Since I was at something of a standstill on quiz reporting, I took the rest of Tuesday to make some final changes to the modules, in preparation for the capstone poster session on Wednesday. Quite a while before I actually ended up recording the audio, I had printed the script for each module on a separate page. Throughout the editing process it was helpful to make note of changes to be made to each module on their script page, so that I had one location to check when making changes. Here were the final changes I made on Tuesday:
- Scholary vs Popular Articles: Correcting the response to one of the questions and making sure that the final chart appeared immediately on its slide.
- Research vs. Review Articles: Adding slides that highlighted different areas of the diagram as they were discussed and re-doing the audio and closed captioning to match this. Correcting the timing of elements on one of the question slides.
- Keywords & Controlled Vocabulary: Re-recording the "keyword vs. subject" search. (The previous recording had been a little too short to fit the audio, so I'd extended one of the frames. When I did this, however, there was a flash at the beginning and end of the extended frame.
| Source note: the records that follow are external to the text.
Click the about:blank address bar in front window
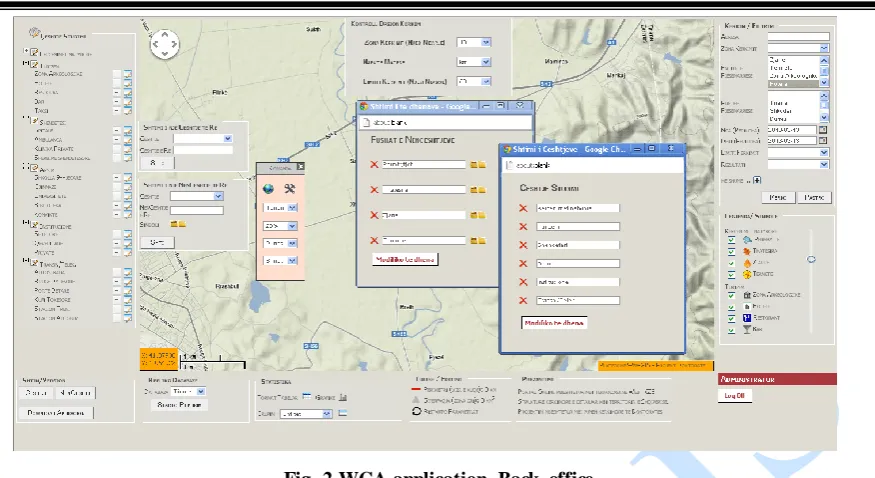coord(593,165)
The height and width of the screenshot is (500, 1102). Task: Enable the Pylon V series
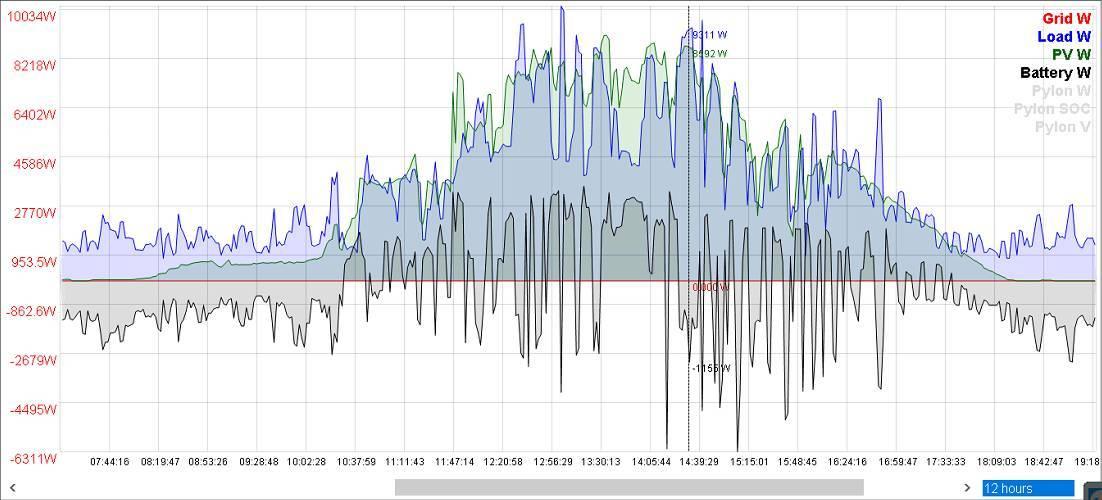pyautogui.click(x=1062, y=127)
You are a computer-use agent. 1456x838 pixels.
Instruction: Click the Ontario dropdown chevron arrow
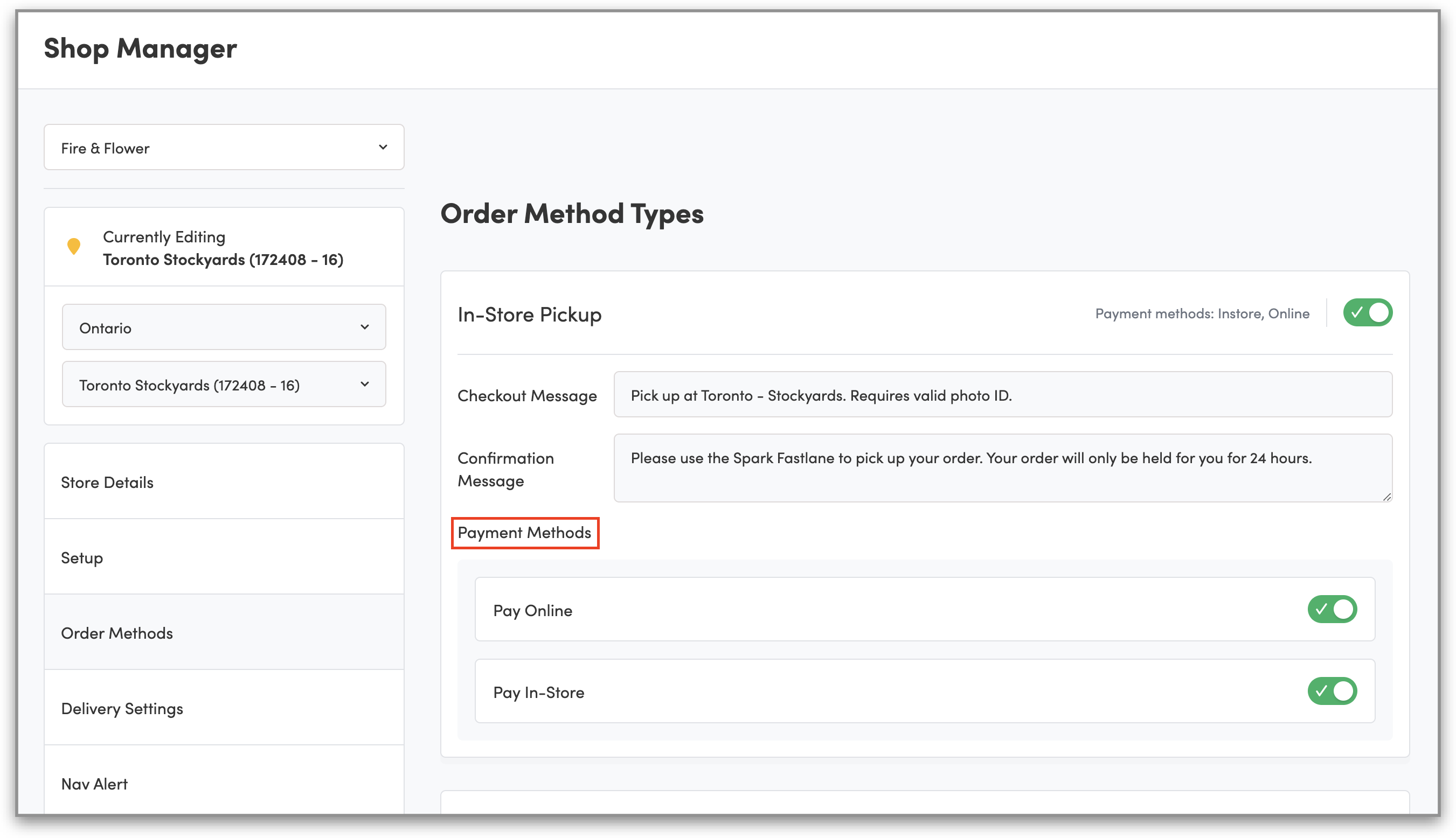[364, 327]
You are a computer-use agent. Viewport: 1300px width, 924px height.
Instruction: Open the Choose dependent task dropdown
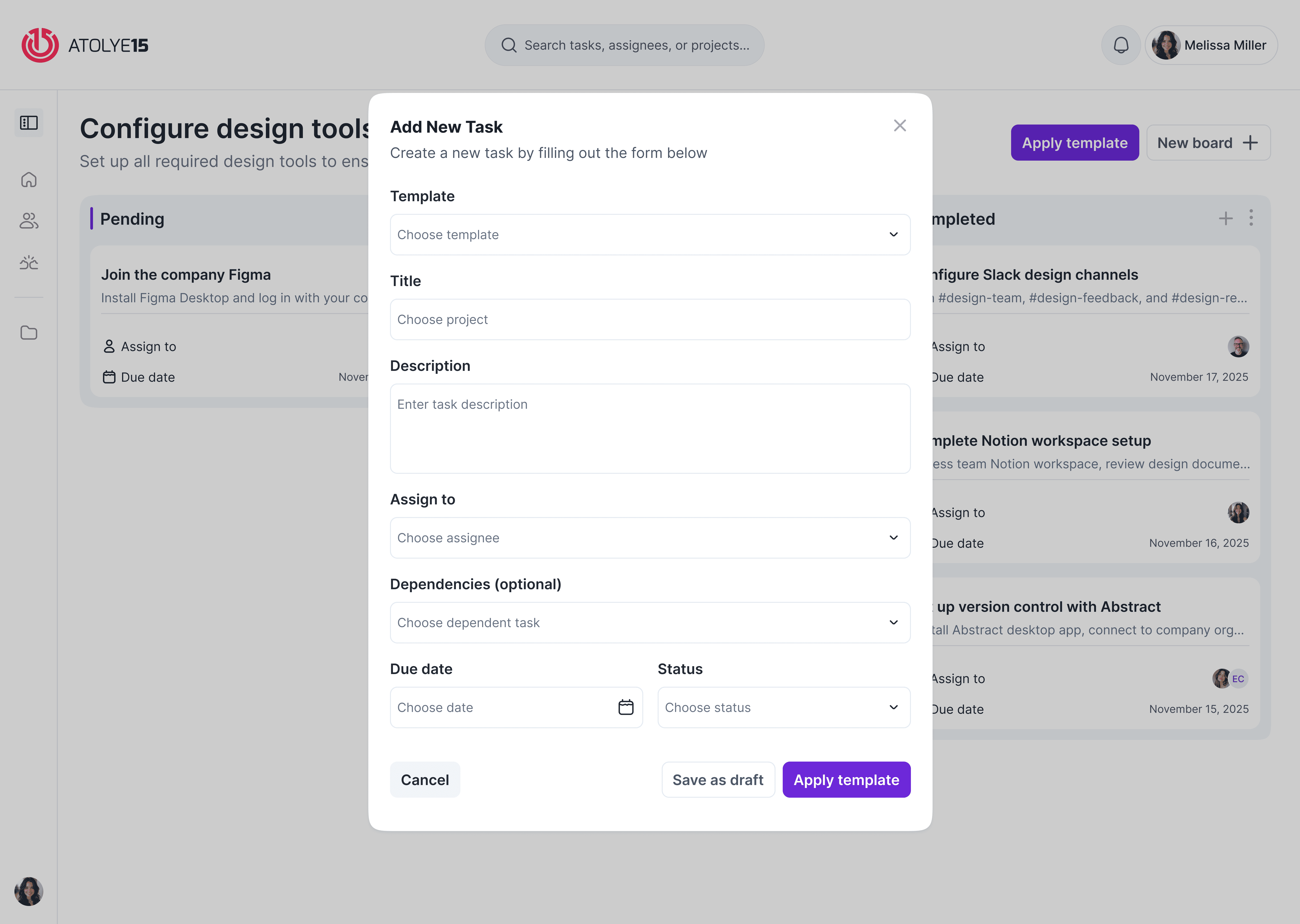coord(650,622)
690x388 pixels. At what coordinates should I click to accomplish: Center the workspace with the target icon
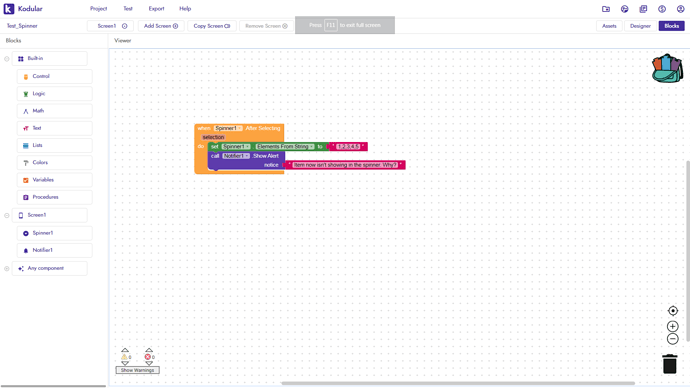[x=672, y=311]
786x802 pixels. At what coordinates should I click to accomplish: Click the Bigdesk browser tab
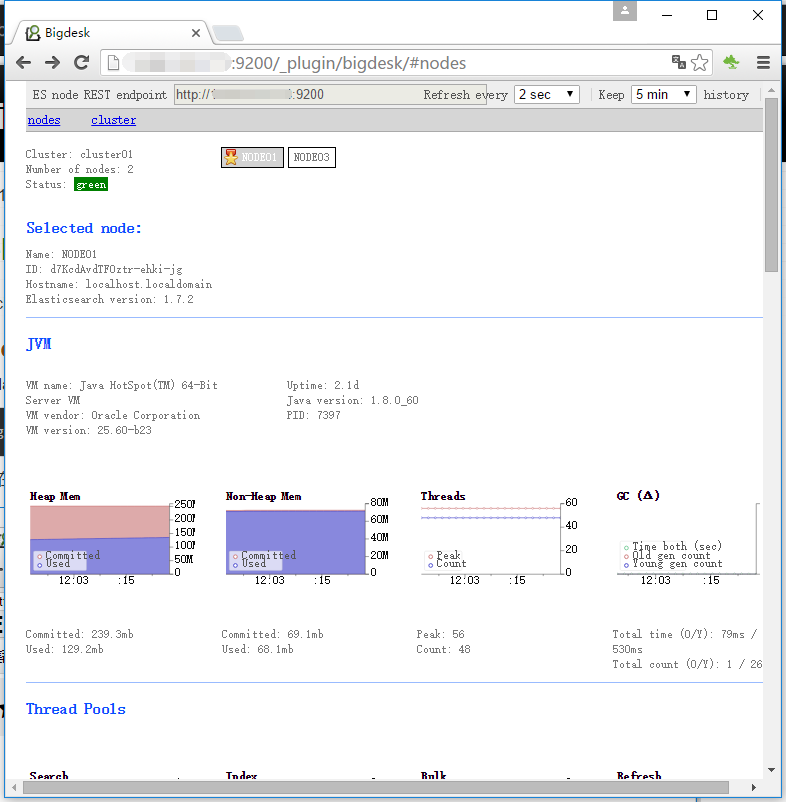tap(110, 33)
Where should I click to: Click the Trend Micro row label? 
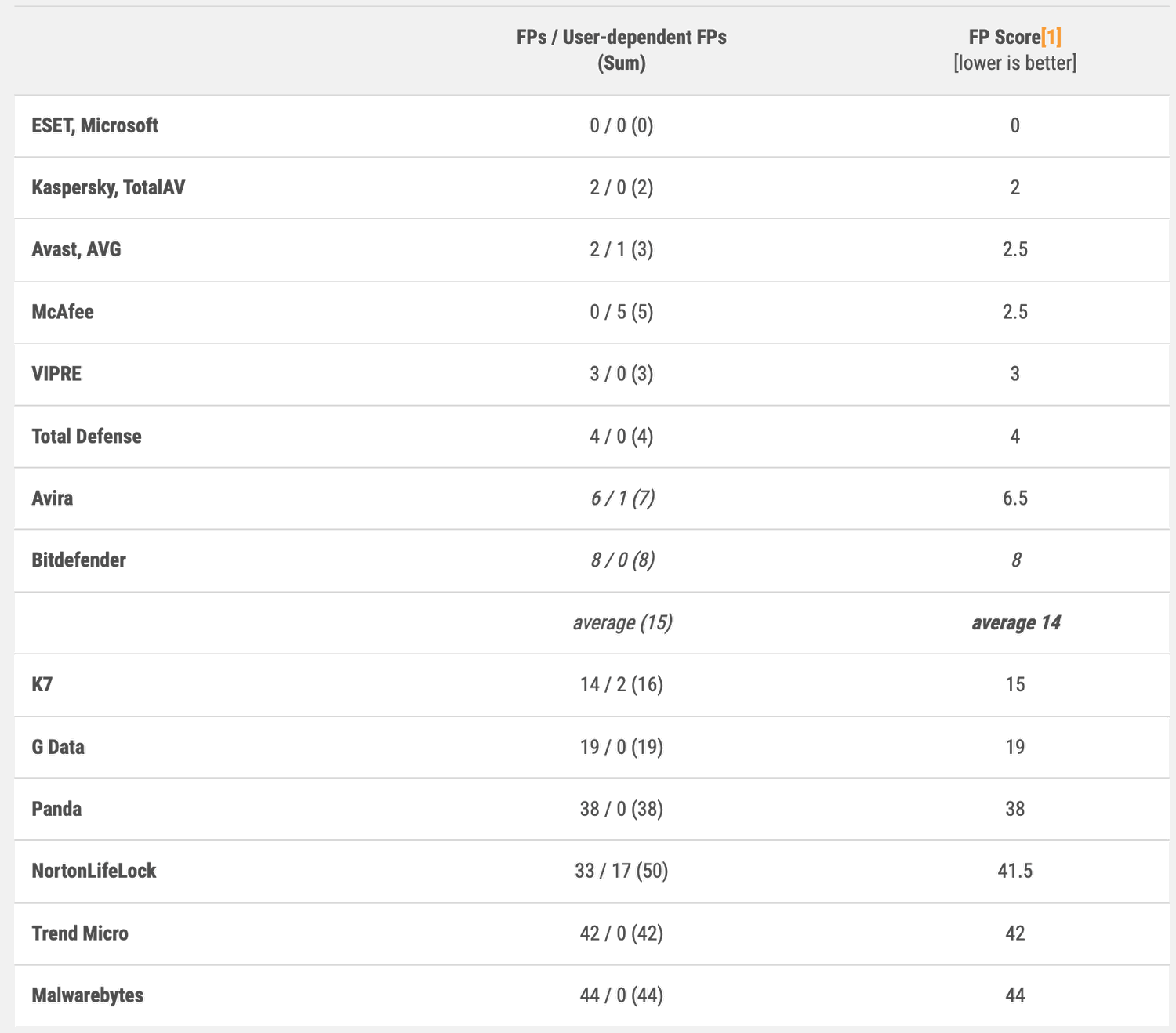(x=80, y=933)
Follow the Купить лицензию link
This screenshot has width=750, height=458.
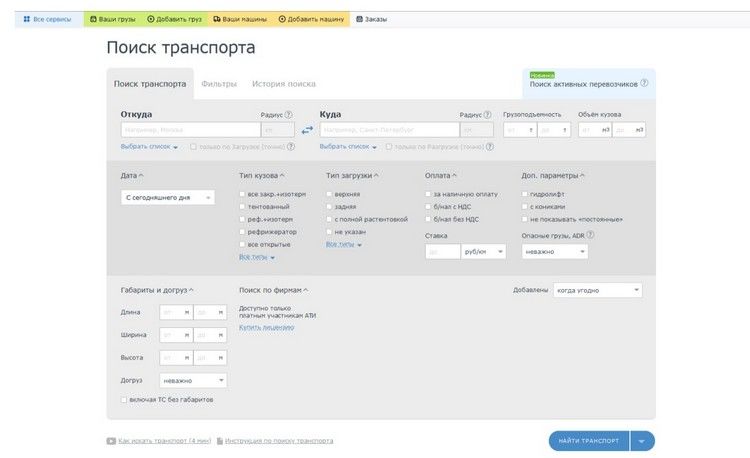click(x=266, y=327)
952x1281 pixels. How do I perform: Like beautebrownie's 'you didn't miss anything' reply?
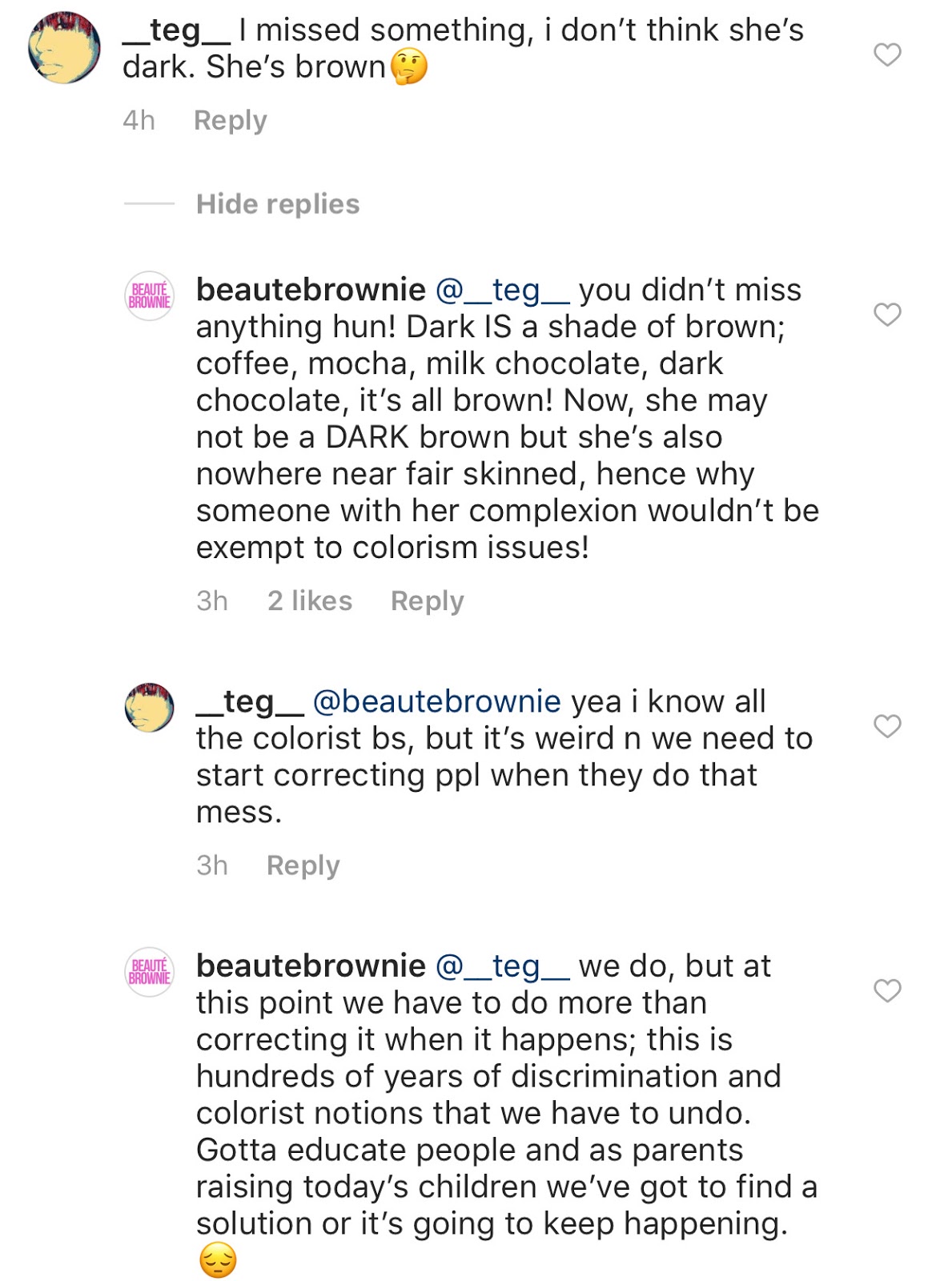pos(887,315)
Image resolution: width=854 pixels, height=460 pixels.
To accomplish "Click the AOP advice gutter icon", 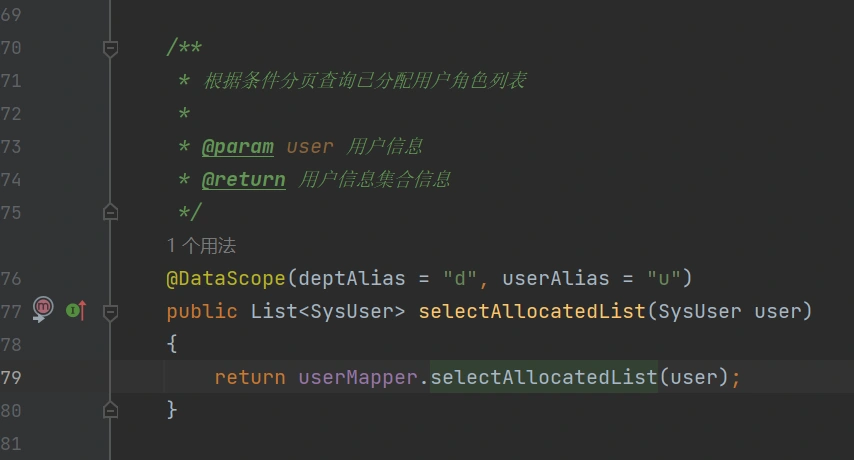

I assumed this was because the original recording was zoomed in, but when I added the exact same level of zoom in the exact same position to the extended frame, the flashing still occurred.)
- Boolean operators & Search Stragies: Making sure the slide with Venn diagrams didn't fade in. Adding slides that highlighted each Boolean operator as it was discussed and re-doing the audio and closed captions to match this. Adding slides during the portion on creating a search strategy based on a particular article of interest to highlight AND and OR when they were mentioned.